Direct time radio variability induced by non-axisymmetric standing accretion shock instability: implications for M87

TL;DR

This paper demonstrates the first direct simulation of time-variable radio images caused by non-axisymmetric shock instabilities in black hole accretion flows, with implications for observing M87's dynamic environment.

Contribution

It introduces a general relativistic simulation of shock-induced radio variability around black holes, linking theoretical models with potential future observations of M87.

Findings

Predicted radio images show variability near 15 Schwarzschild radii.

Results align with existing radio spectra and VLBA observations of M87.

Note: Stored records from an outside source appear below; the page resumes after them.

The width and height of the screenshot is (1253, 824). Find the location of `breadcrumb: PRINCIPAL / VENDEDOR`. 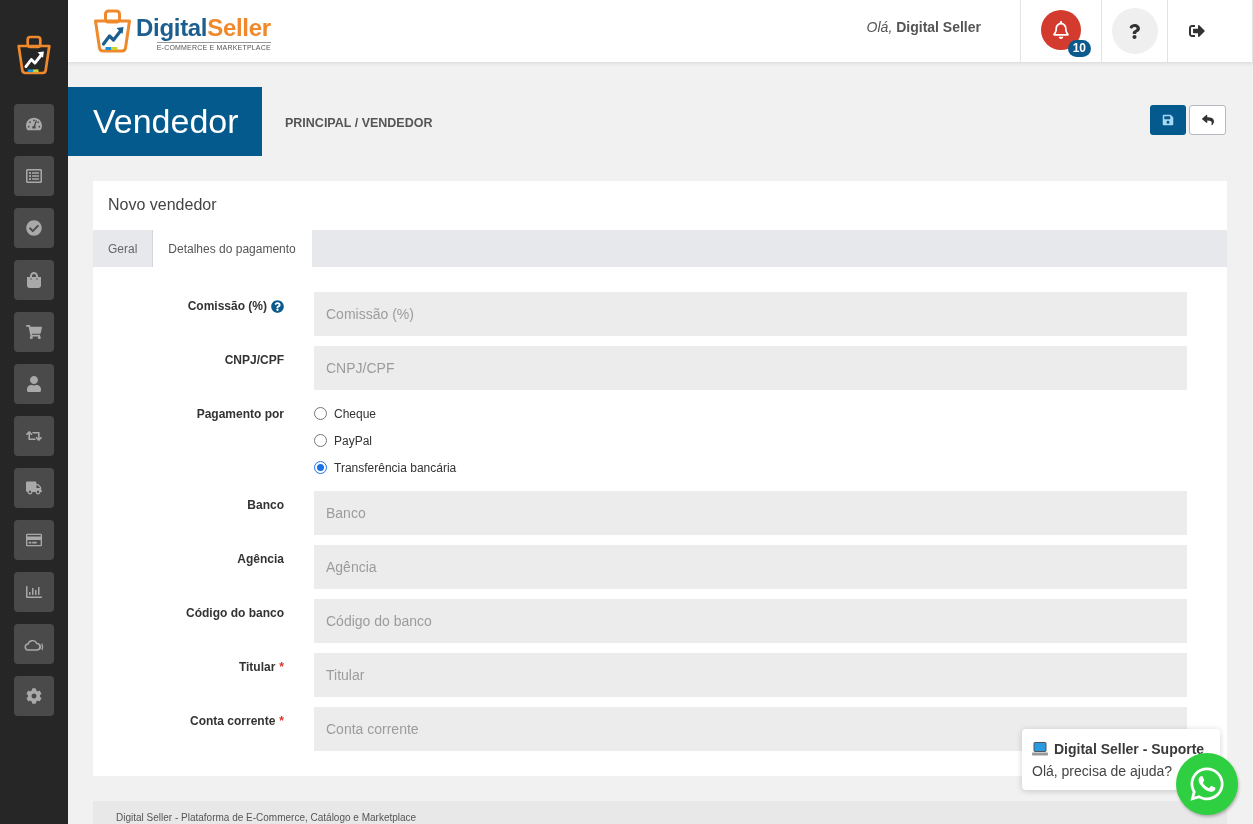

breadcrumb: PRINCIPAL / VENDEDOR is located at coordinates (359, 123).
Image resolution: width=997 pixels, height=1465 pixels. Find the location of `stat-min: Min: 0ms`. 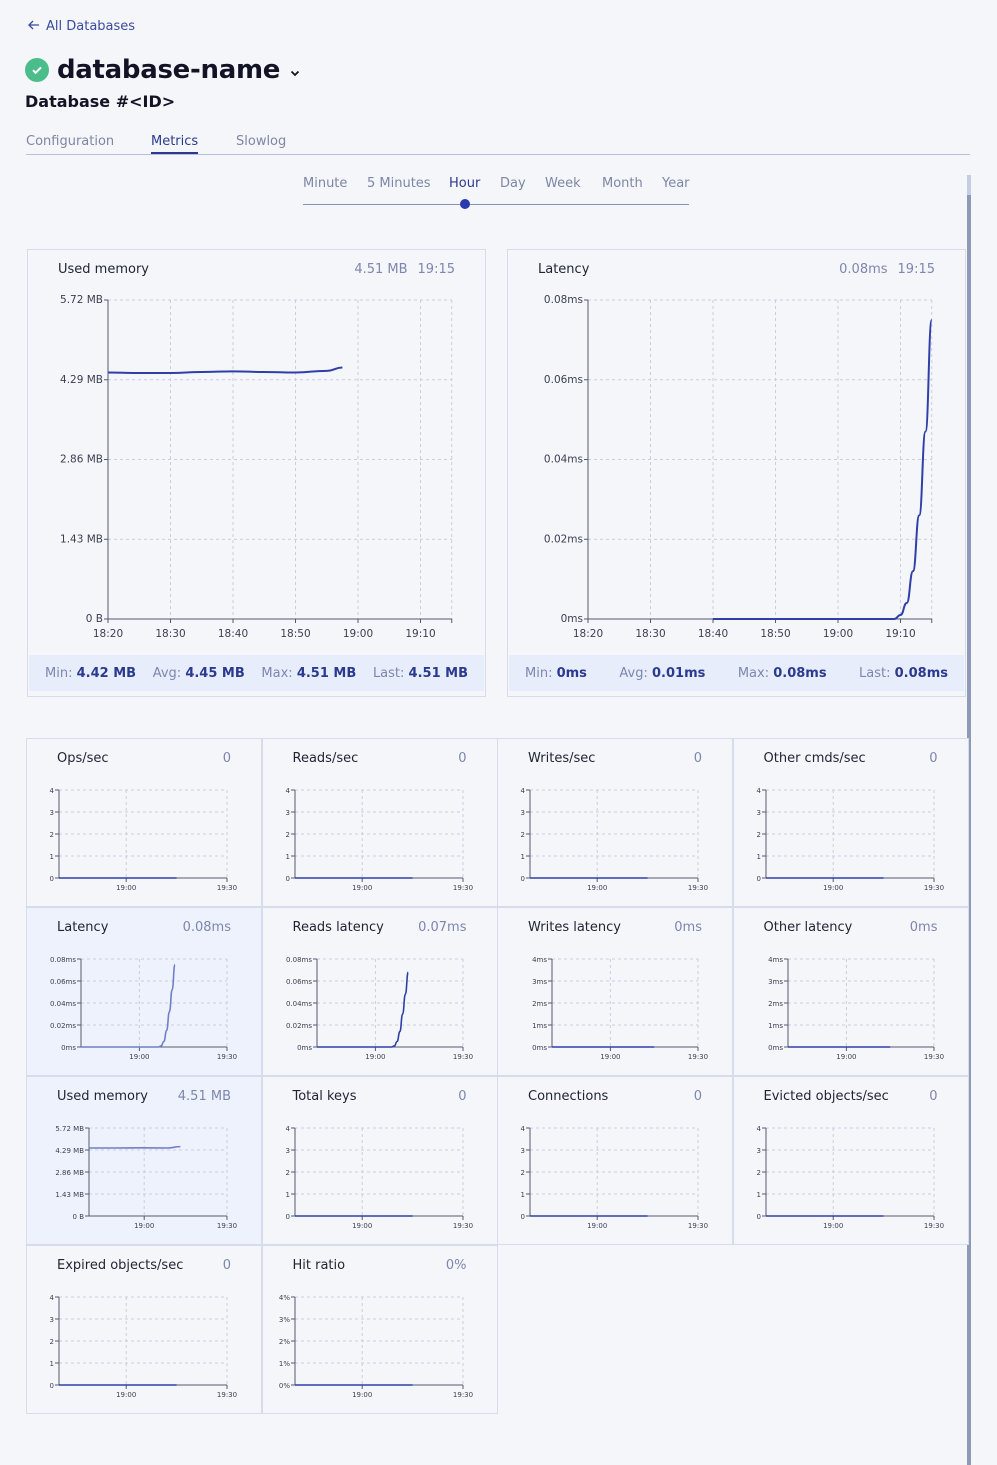

stat-min: Min: 0ms is located at coordinates (556, 673).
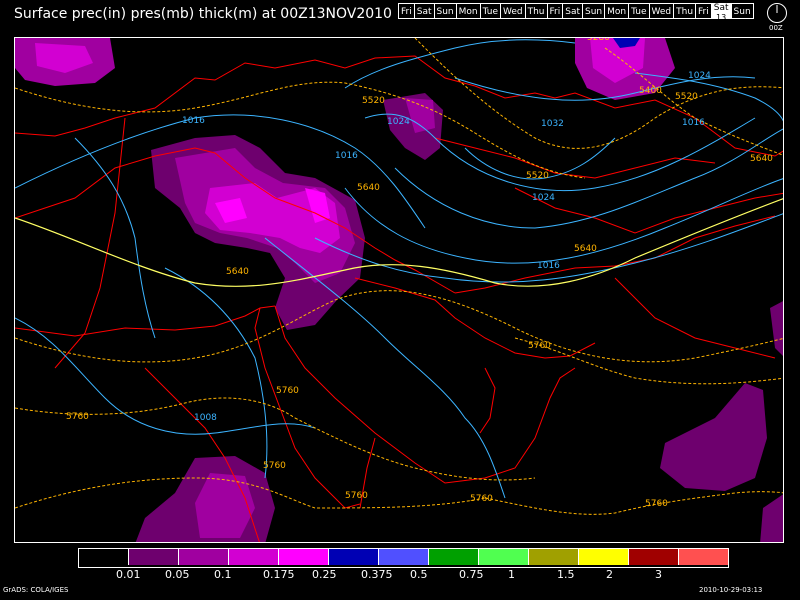 This screenshot has width=800, height=600. What do you see at coordinates (36, 590) in the screenshot?
I see `credit-text: GrADS: COLA/IGES` at bounding box center [36, 590].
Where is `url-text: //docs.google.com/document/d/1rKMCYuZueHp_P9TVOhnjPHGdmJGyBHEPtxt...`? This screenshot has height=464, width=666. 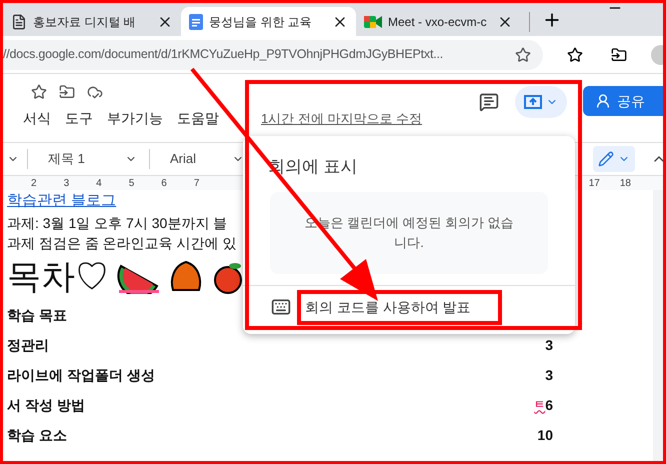
url-text: //docs.google.com/document/d/1rKMCYuZueHp_P9TVOhnjPHGdmJGyBHEPtxt... is located at coordinates (224, 55).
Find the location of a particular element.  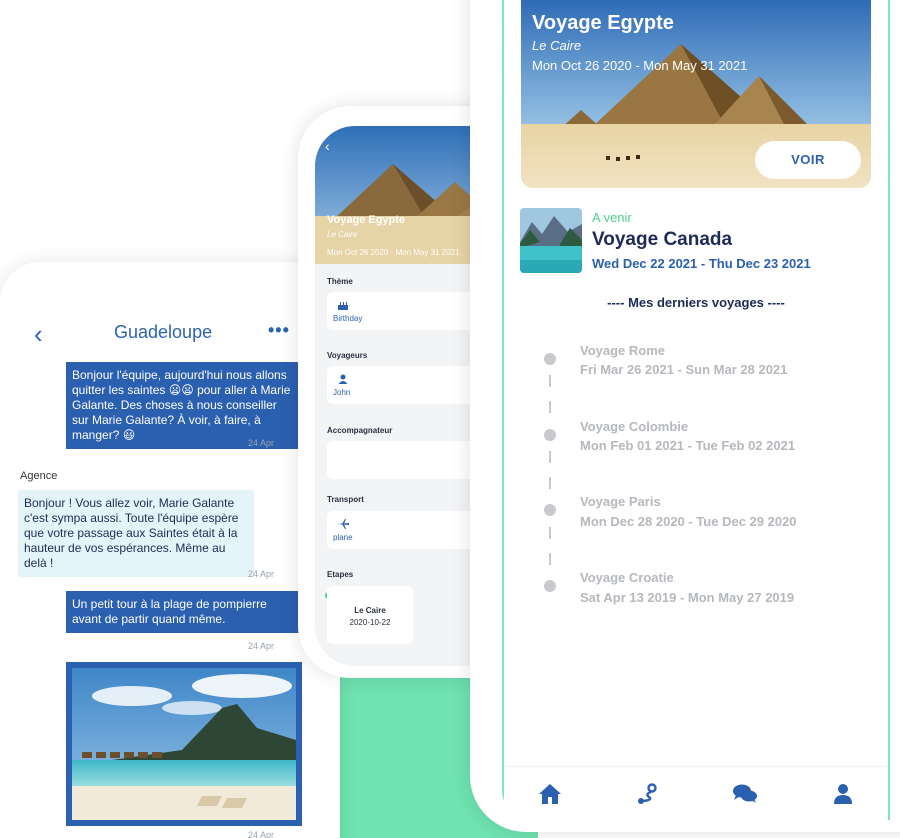

step-date: 2020-10-22 is located at coordinates (370, 622).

Suggests detectability of variability with future space telescopes.

Abstract

We show for the first time the direct time variable radio images in the context of shocked accretion flows around a black hole under the general relativistic treatment of both hydrodynamics and radiation transfer. Time variability around a black hole can be induced by the non-axisymmetric standing accretion shock instability (namely Black Hole SASI). Since the spiral arm shock waves generate the density and temperature waves at the post shock region, they cause time variability in the black hole vicinity. Based on our dynamical simulations, we discuss a possibility of detection for the time variable radio images of M87 by the future space telescope VSOP2/ASTRO-G satellite. The most luminous part of the images is predicted to be near 15 Schwarzschild radii for some snapshots. We show that our results are consistent with existing observational data such as timeaveraged radio spectra, VLBA images and variability timescale for M87. We also discuss observations of M87 with millimeter and sub-millimeter interferometers.